Paul “OtaKing” Johnson put together a spiffy animation based on the classic R-Type arcade game. The side-scrolling action-arcade title gained popularity way back in the day with its release on the PC Engine and at arcades, and then eventually it found an audience on the 16-bit consoles and later the higher-end consoles produced by Sony.
I was personally never much of a fan of R-Type, but much like the buffet of other high-quality Japanese outings for arcades and the PC Engine, it was impossible not to respect the high-quality animations, storytelling and animated sequences that helped shape the franchise back in the late 1980s and throughout the early 1990s.
Paul “OtaKing” Johnson decided to pay homage to the yesteryears of the arcade shooter with a six minute anime creation that’s well worth a watch. The animation style is reminiscent of the Western-style rotoscoping techniques featured in classics like The Creep Show. You can check out the video below from OtaKing’s YouTube channel.
Thevideo is based on the first level of the game, with the climaxing being the main boss. The lead hero does quite well at first but then ends up getting knocked down and put out by the Lovecraftian xeno.
Typical of most of today’s media, a pink-haired chick comes to the main character’s rescue to lend him and hand and make a snarky comment about him dying to the first boss.
After beating the level, the two are ejected out of the arcade machine where they wonder if any other arcade titles allow them to experience that kind of Ready Player One nostalgia.
OtaKing did a darn fine job with the six minute clip.
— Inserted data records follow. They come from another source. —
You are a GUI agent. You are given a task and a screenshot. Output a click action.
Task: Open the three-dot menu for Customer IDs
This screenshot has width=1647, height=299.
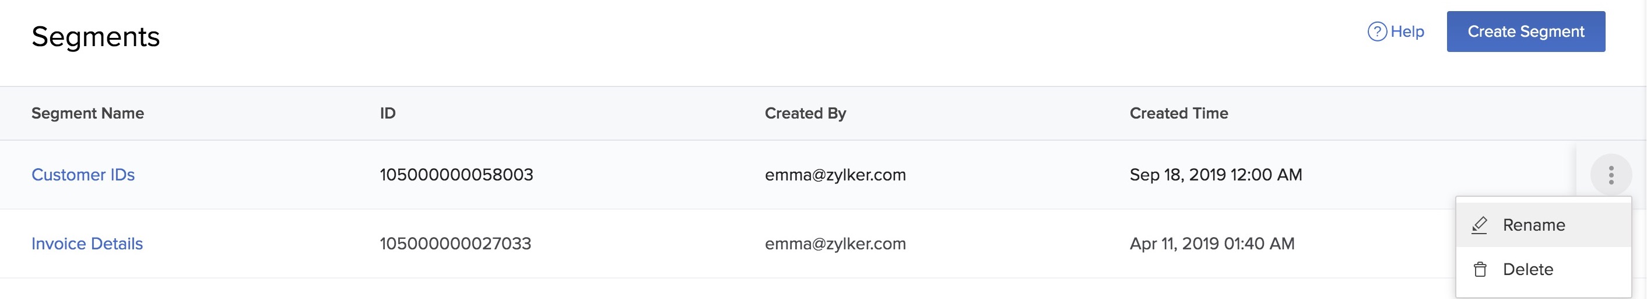pyautogui.click(x=1611, y=175)
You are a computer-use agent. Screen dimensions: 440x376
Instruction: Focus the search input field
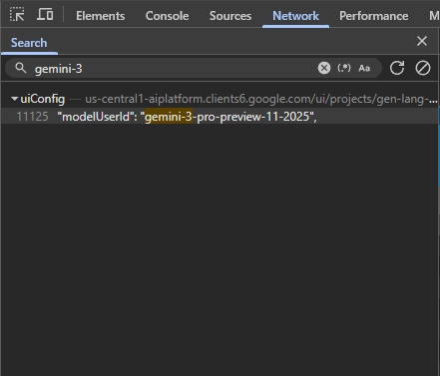[x=173, y=69]
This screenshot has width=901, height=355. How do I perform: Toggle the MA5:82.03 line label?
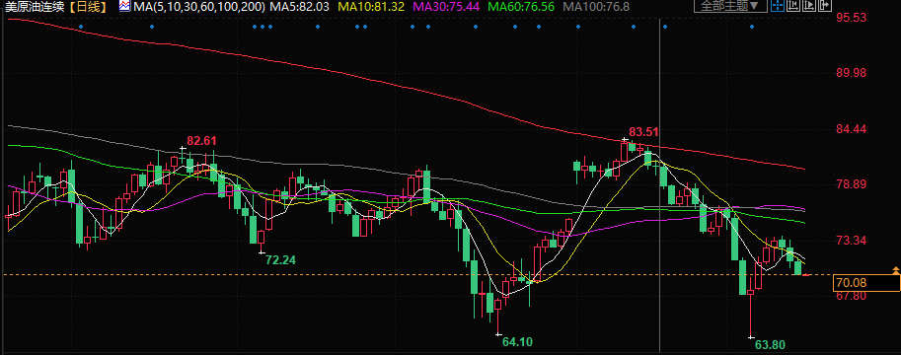coord(299,7)
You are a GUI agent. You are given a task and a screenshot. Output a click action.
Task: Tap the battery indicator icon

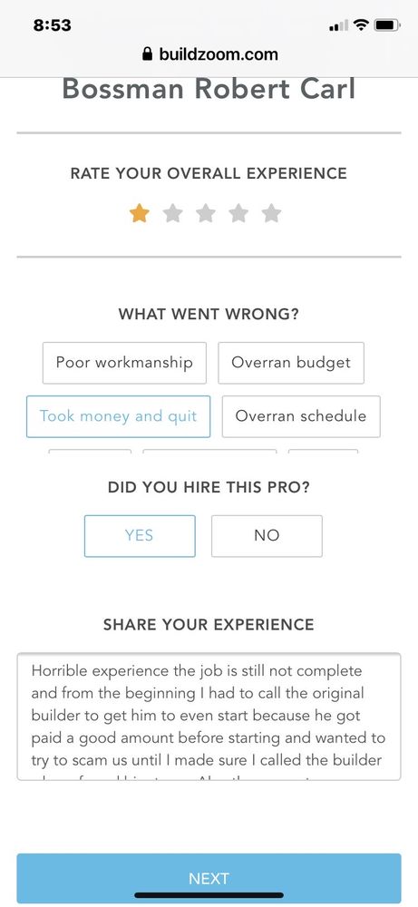point(387,24)
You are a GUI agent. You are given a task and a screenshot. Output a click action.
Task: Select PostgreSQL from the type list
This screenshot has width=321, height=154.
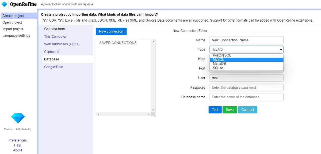click(222, 55)
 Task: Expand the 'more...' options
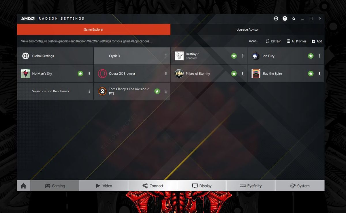coord(253,41)
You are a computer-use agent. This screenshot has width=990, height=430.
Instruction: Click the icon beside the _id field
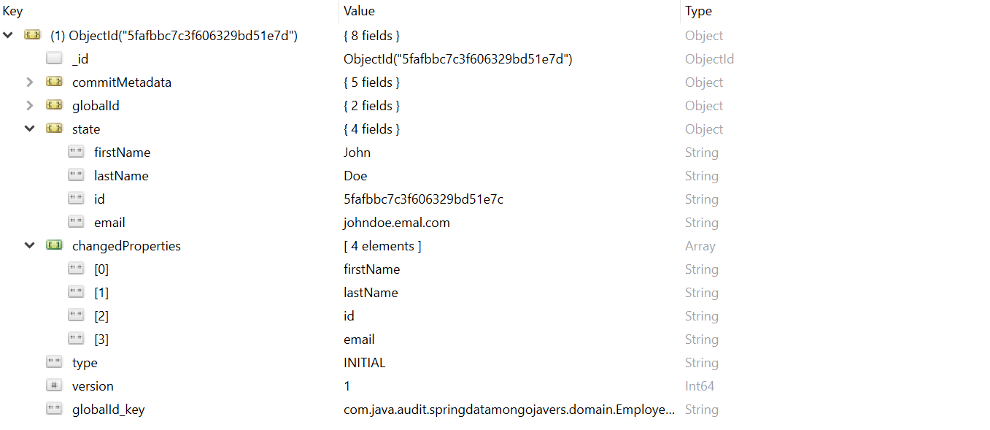click(53, 59)
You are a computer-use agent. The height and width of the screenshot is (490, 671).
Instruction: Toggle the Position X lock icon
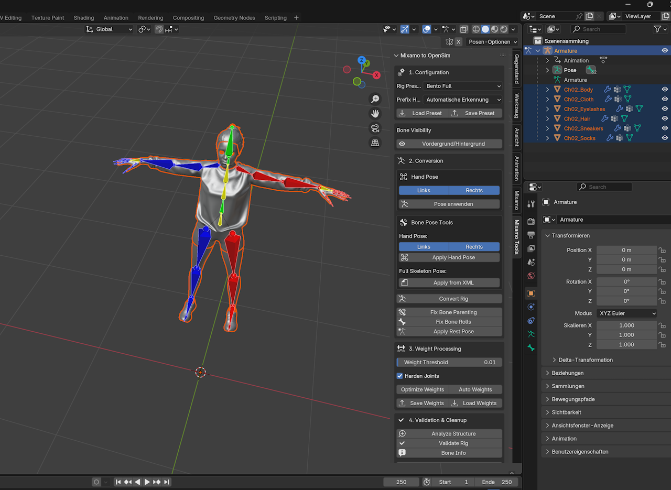tap(662, 251)
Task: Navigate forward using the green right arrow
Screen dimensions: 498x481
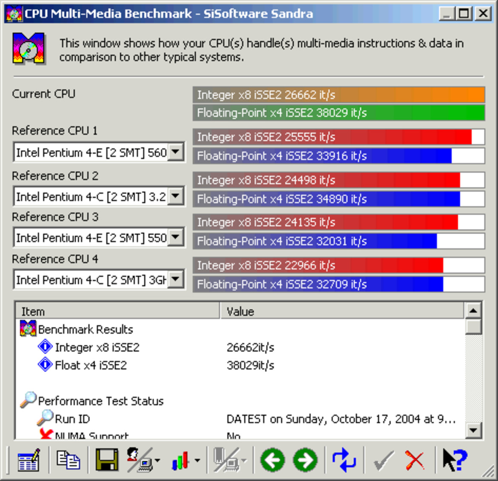Action: click(x=305, y=460)
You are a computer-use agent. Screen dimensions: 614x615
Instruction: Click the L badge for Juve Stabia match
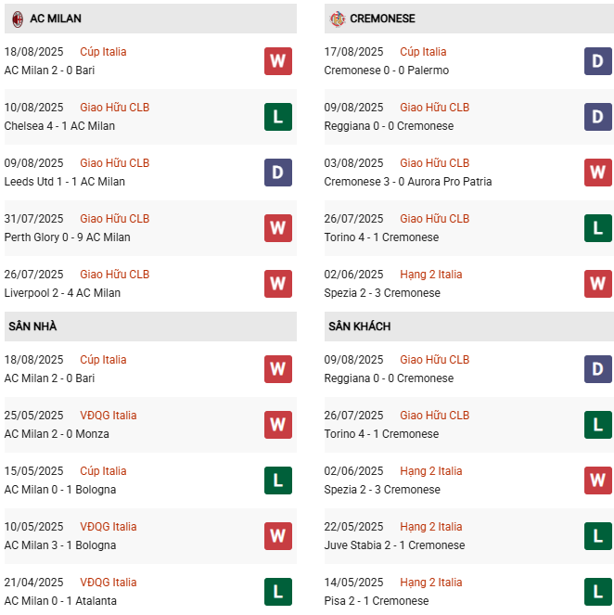click(x=597, y=536)
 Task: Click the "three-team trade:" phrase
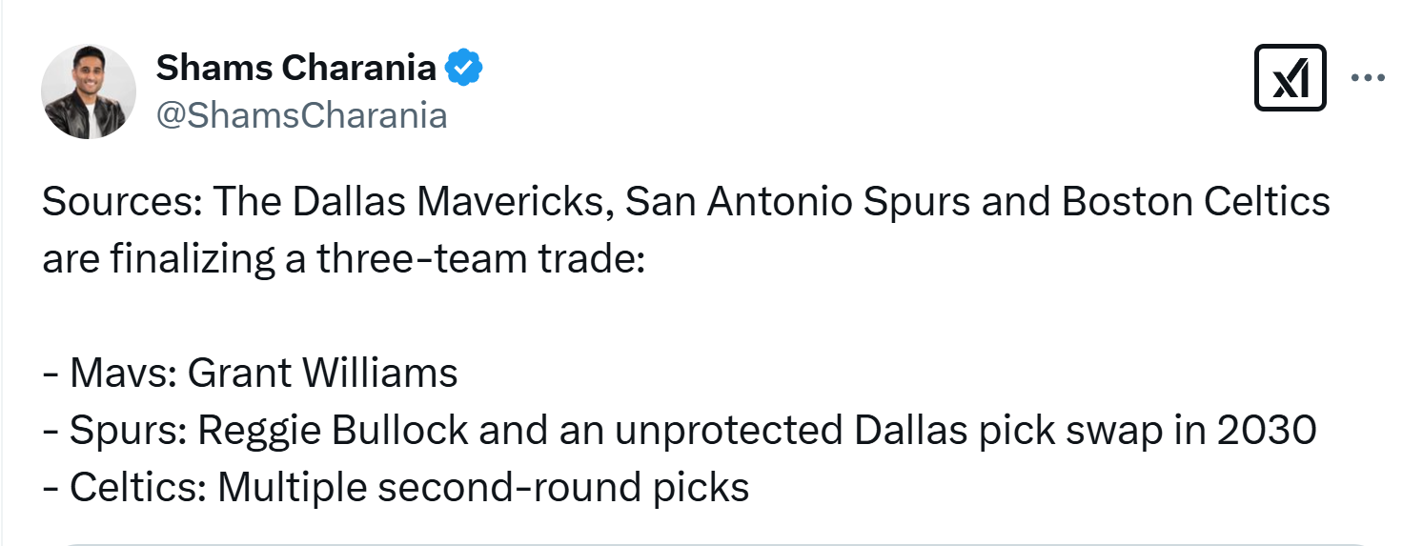(x=481, y=259)
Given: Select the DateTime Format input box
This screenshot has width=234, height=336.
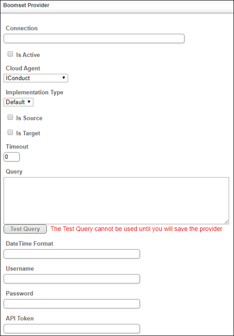Looking at the screenshot, I should coord(72,254).
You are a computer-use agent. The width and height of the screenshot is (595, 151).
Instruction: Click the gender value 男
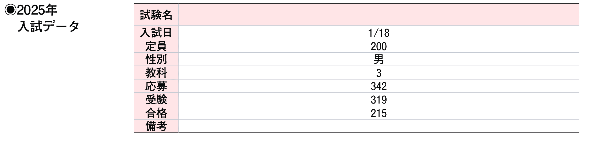coord(379,59)
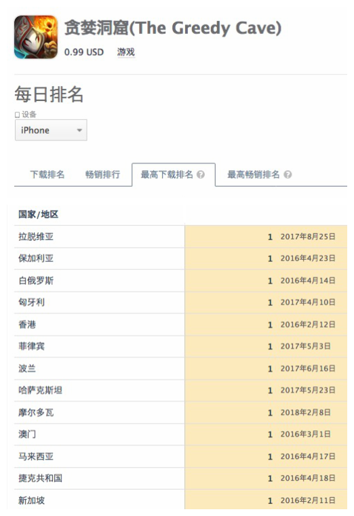
Task: Select 最高畅销排名 tab
Action: 254,174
The plot was absurdly cheesy, and having the typically sarcastic female come to the rescue is a [current year] trope that never seems to die, but it seems to be a decent follow-up to his Tie-Fighter short film from several years ago.
If you’re interested in supporting OtaKing you can do so by hitting up his Patreon page. It’s a shame more people like him aren’t working at the larger studios as animation directors, but then again I can’t imagine them putting him to proper work when so many projects these days are low effort, lazy, or pushing for poorly devised sociopolitical messages.